For a "first-timer" suppporting the LA Marathon I enjoyed the experience and will volunteer again next year. Keep me on your e-mail list. I noted the following: 1. The 224.700 repeater signal was full quieting and strong in the early morning but seemed to weaken and occasionally fade in and out as the day progressed. At the time I wondered if the repeater antenna was being buffeted by the wind (it got windier as the day progressed).

I thought it was a lot of fun and I look forward to next year. I hope we can get the word out in time to recruit more volunteers. I think I was the only one from my radio club to participate. I'll be talking it up!
A couple of points of feedback: 1. I felt silly being there at 6:00 am, alone with the truck when nobody else but traffic control showed up until almost 8:00. Likewise staying until the sweepers came by even though the water/mile captains left over an hour before and the volunteers dribbled away in small batches. 2. If at all possible, the mile-mark/clock should be closer to the water/medical station. Even when we finally found the clock's intended position (no line in the street!) it was six or seven blocks away.

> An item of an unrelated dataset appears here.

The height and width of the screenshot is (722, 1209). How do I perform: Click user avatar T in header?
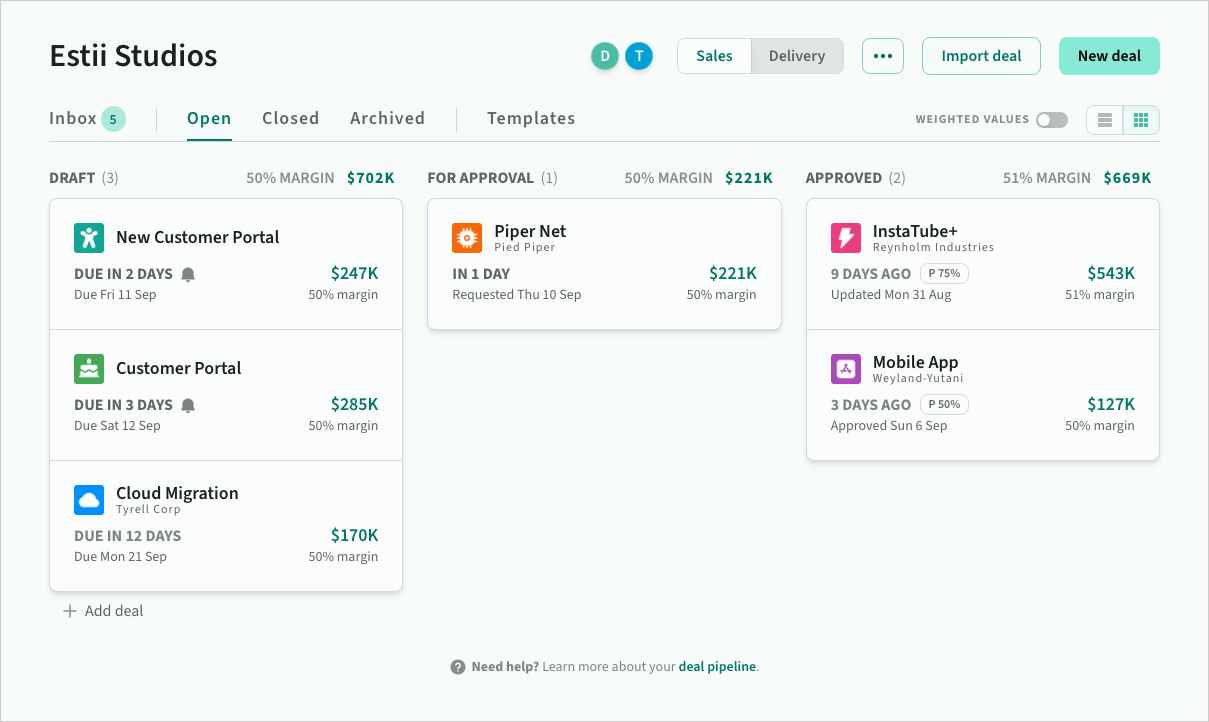tap(639, 56)
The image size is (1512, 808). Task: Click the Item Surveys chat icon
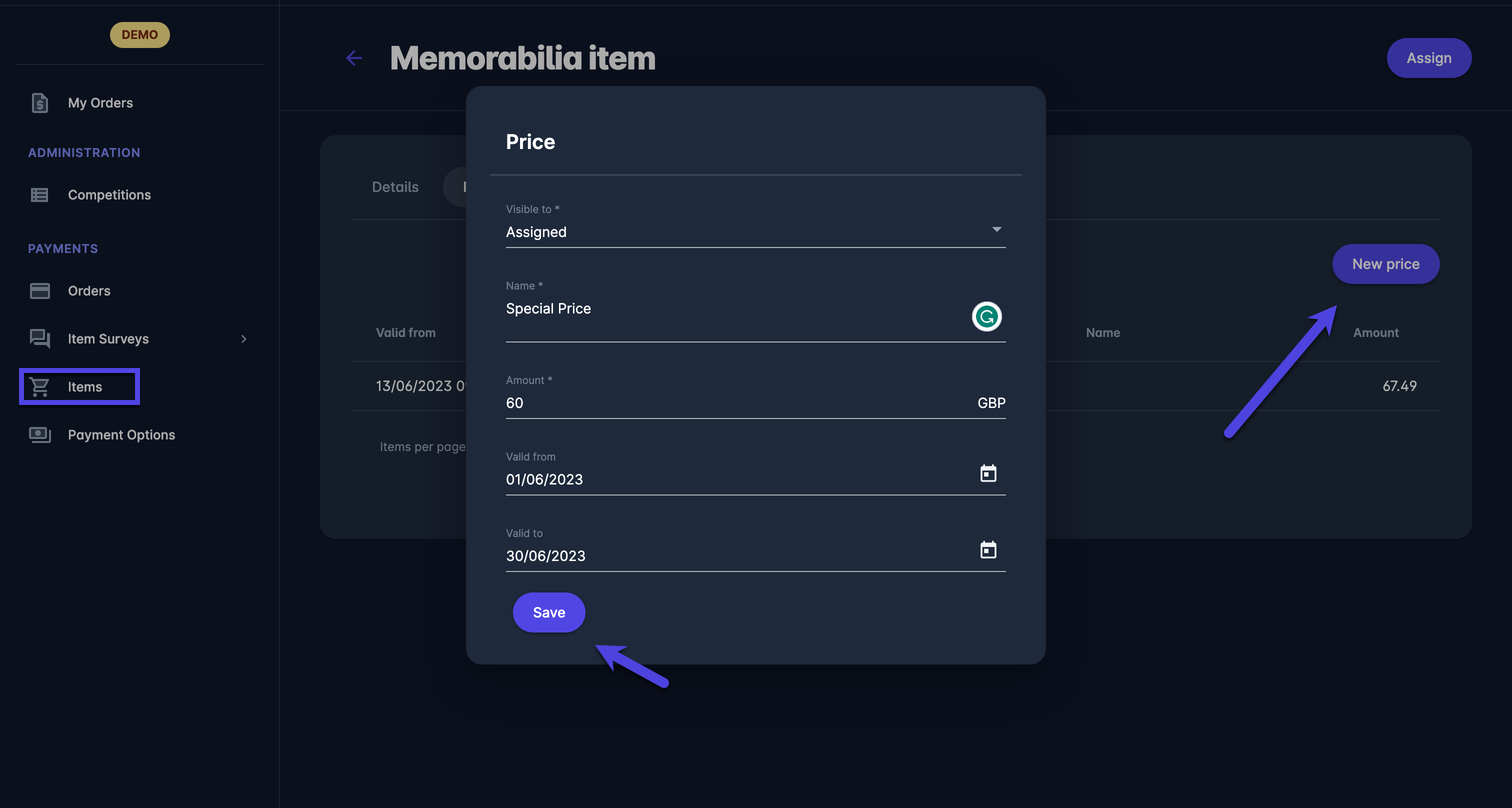[x=40, y=338]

Need to Remind ALL ARO's to Bring and Use earphones to this event OR any event that they may work where there are a crowd or music.

Set-up instructions
-Went very well for a first-time Ham Radio Operator.
-Knowing where the "outside" of the course was made egressing a snap at the end of the day.
-Map was very clear and easy to find.
Time Clock
Nobody showed up to install or monitor the clock. The early-setup volunteers set it up, I helped them synchronize, and it worked fine all day. We ate the Time Clock Keepers sandwiches
Partnership with the Mile Marker Captain
-By being proactive (and eager to help) with the Captain's needs (getting more cups throughout the day/setting up Time Clock/Advising of StreetSweeper location, etc), I found that she delegated more logistics/follow-up responsibility to me. She could have easily called the Coliseum via cell-phone, but allowed me to coordinate via radio. A good example of where Ham Radio fits in.
-I was able to advise her of where StreetSweeper was so she could stay open, but ramp down at same time. Mile 18 was not a late close station.
Radio Calls throughout the day
-I was expecting to sign in, be quiet, and sign out throughout the day
-It was a great idea to have frequent roll calls because it gave everybody an opportunity to speak on the radio and gave us all an idea on what was needed with our sister Mile Markers.
-I was able to proactively assist mile 17 and 19 with cups because I heard their status.

Terry always wanted to know if there were any incidents on the course. He also wanted to know the position of the leads (wheels, women & men) until they came in. I tried asking the shadow net control to query the mile net control for the info and give me periodic updates. That did not work, so I hung out on the mile net listening to provide status. While I kept the shadow net control informed when I left, I lost touch with what the other shadows were up to, and I was concerned that no one could get a message to me.

Had a "little" problem getting onto the race course to get to the water station. The DOT person would not let me through, even after showing the Pass. Called Net control and gave Ted her unit designation, he contacted DOT, they notified her, and she let me through without incident. We even said "hello" to each other as I walked to assist in starting the clock. My water captain communicated with me via cell phone and that worked fine. Looking forward to next year!